В те времена единственным ограничителем для него был спокойный голос Помощника. Того, о ком Аобе, вообще-то, полагалось бы заботиться.
Вместо этого Рен заботился о нем. Он не позволял проигрывать, помогал выходить невредимым из самых опасных ситуаций; по большей мере, только благодаря Рену Аоба до сих пор не принял ни одно из предложений переспать. Ему предлагали большие деньги, но дело было даже в этом. Деньги Аобу не волновали.
Он стремился к разрушению, в том числе — саморазрушению. Он был готов добровольно окунуться в грязь с головой, предоставить свое тело для использования другим людям, потому что совершенно не дорожил собой.
Каждый раз его останавливал Рен. Единственный, к чьим словам Аоба в то время прислушивался.
Дальше поцелуев и лапаний дело никогда не заходило; однажды, увлекшись, Аоба перенес прелюдии в виртуальное пространство. На этот раз его партнером стала антропоморфная форма Рена — в Райм Рен становился человеком.

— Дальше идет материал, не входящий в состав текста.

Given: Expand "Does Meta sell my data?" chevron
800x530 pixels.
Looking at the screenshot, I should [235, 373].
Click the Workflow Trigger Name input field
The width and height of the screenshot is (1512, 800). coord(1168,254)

Этот опыт отличался от остальных; кажется, тогда Аоба впервые устыдился. Рену всегда удавалось находить в Аобе зачатки совести, о которых последний уже сам успевал позабыть.
Чуть позже появился еще один человек, которому это удавалось, — Мизуки, лидер команды Риб под названием «Dry Juice». Мизуки был первым после Рена, кому Аоба в то время решился поверить. Он отказался вступить в команду Мизуки, но ему понравилось, что тот ничего от него не требовал. Просто предлагал.

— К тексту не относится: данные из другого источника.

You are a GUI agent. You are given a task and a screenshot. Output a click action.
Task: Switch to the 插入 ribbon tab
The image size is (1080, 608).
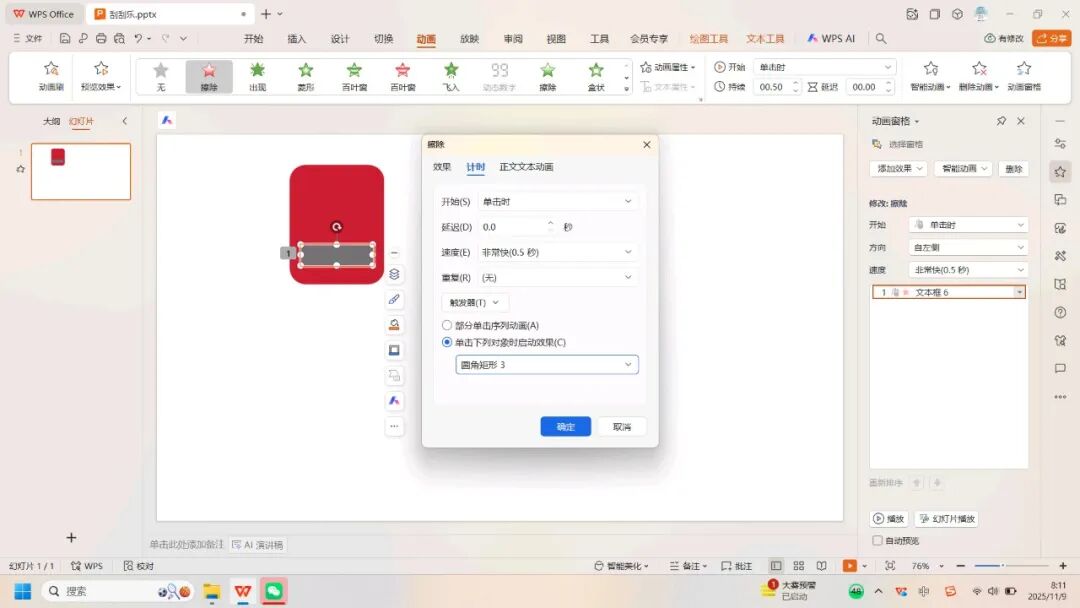click(295, 38)
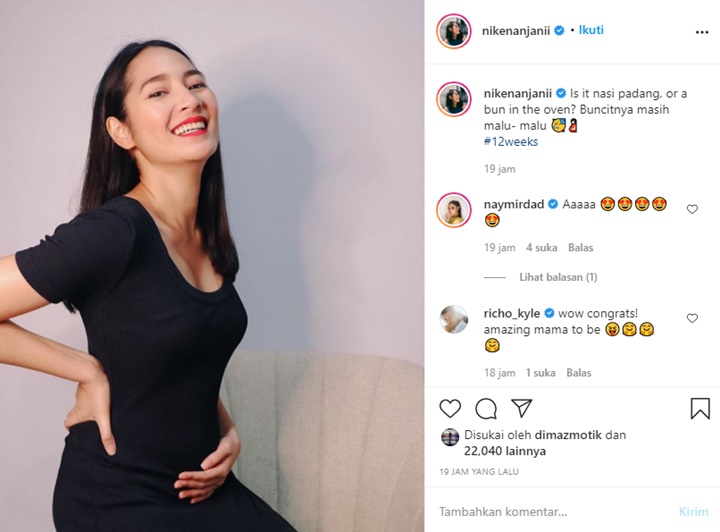Like richo_kyle's comment with its heart
The height and width of the screenshot is (532, 720).
click(692, 318)
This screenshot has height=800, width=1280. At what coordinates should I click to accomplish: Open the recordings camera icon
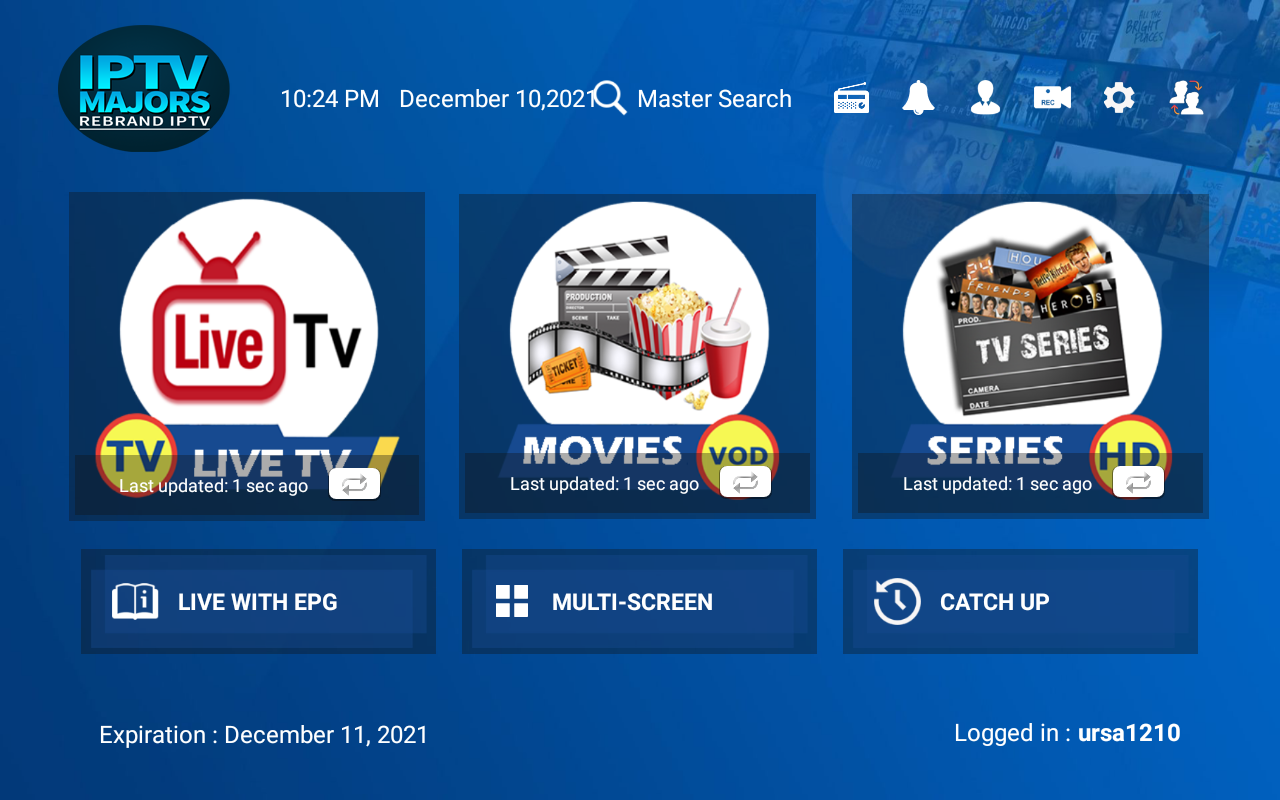(1052, 98)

С Мизуки было легко. Аоба и не заметил, когда они начали общаться; в дальнейшем он не раз и не два посещал в компании Мизуки бары или встречался с другом в его собственном баре, «Черная игла».
Мизуки был старше всего на пару лет, но вел себя как настоящий взрослый. Он, как и Рен, заботился об Аобе. Под его влиянием Аоба постепенно понял: драться со всеми подряд, провоцировать драки, нарываясь на них первым — неправильно. Жизнь дана не для того, чтобы ее разрушать. Себя иногда нужно щадить.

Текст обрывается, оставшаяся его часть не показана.